I will get the chemo in my cerebral spinal fluid twice a week for four weeks and then they will move it to less often if they test and find no cancer cells showing up, if they continue to show up we will try another chemo. There are a few options that can go into cerebral spinal fluid. I will also get an MRI after 4 weeks of treatment.
My HER2+ friends are now asking why I am not getting Herceptin intrathecally. The reason? We don’t have proof that I have once responded to a HER2+ therapy. So far I have responded to chemo. Every time they take away the chemo my cancer spreads. So, the heavy hitter in this case is chemo. If we get an idea that I am responding to HER2+ maybe I will push more for that… but my tumor markers have been climbing while I have been on Kadcyla. OY! I get the next round of markers tomorrow, which is when we will decide what systemic therapy to pair with the intrathecal chemo (that will only stay in my brain and spine as the blood brain barrier keeps stuff in, as much as it attempts to keep stuff out – I say attempts because my cancer got through). I can stay on Kadcycla or switch to something that crosses the blood brain barrier (the other opinions were that I start something that crosses).
Tomorrow I will see my oncologist, catch up on my Seattle adventures, discuss my brainy discussions and make some more decisions. We will also hopefully get my next month planned out (it is weird to me knowing that I will be at the hospital a ton and I don’t know when yet).
Burning Man is the last weekend of August, so this rolls into when I am getting all of this chemo – I am not sure yet if it will make sense or if I will be feeling up to the trip at the point. So there is a possibility that it will be a “no-go” – if that is the case I will have to hope against hope I can pull off going next year… or just try and figure out how to get me there this year (Mike is willing to wear himself out to get me there, I just feel bad, and travel really wears me down lately). Decisions decisions! I guess I don’t have to make a decision right this moment. I usually start feeling better when treatment works, maybe treatment will start working…
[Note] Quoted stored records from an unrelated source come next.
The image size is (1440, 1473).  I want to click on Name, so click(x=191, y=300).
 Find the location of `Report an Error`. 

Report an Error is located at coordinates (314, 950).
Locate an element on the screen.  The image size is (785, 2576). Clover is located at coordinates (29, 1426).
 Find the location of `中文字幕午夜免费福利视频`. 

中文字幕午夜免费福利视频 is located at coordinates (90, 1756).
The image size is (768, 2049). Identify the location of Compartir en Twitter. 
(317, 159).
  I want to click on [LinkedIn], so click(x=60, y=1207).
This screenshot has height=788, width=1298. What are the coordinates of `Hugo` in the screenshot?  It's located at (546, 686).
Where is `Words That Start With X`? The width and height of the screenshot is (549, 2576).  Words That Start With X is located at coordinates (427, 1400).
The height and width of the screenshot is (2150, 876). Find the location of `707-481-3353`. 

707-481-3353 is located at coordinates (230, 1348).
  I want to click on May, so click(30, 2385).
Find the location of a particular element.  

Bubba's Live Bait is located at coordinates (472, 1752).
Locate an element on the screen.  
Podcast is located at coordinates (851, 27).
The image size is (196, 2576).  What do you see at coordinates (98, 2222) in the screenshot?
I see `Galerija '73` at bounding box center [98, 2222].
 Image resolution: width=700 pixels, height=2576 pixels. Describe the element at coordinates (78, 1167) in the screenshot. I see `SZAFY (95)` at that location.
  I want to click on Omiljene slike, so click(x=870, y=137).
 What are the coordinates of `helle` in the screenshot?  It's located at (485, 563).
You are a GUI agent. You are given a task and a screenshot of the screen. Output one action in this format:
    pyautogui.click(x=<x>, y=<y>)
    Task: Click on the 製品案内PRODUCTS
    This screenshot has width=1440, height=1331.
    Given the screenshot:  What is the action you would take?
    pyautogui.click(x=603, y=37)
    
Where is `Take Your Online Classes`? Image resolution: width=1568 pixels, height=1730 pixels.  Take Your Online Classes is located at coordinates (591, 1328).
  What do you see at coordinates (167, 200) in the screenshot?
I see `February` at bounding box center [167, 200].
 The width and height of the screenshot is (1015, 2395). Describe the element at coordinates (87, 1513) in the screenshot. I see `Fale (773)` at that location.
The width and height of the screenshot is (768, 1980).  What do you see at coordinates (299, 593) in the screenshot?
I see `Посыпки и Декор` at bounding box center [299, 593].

While I was in Seattle I got the opportunity to see Beth and attend the first ever Met Up fundraiser event. It was a lovely night where I got to see many women I know online in person and I got to meet several new faces. The music was lovely (by Shannon Curtis) and if you pay for a copy (you choose the amount) of the song “The Day That They Hear Us” that money will be donated to Met Up. Met Up is an advocacy group founded on raising awareness for metastatic breast cancer with the aim in finding a cure.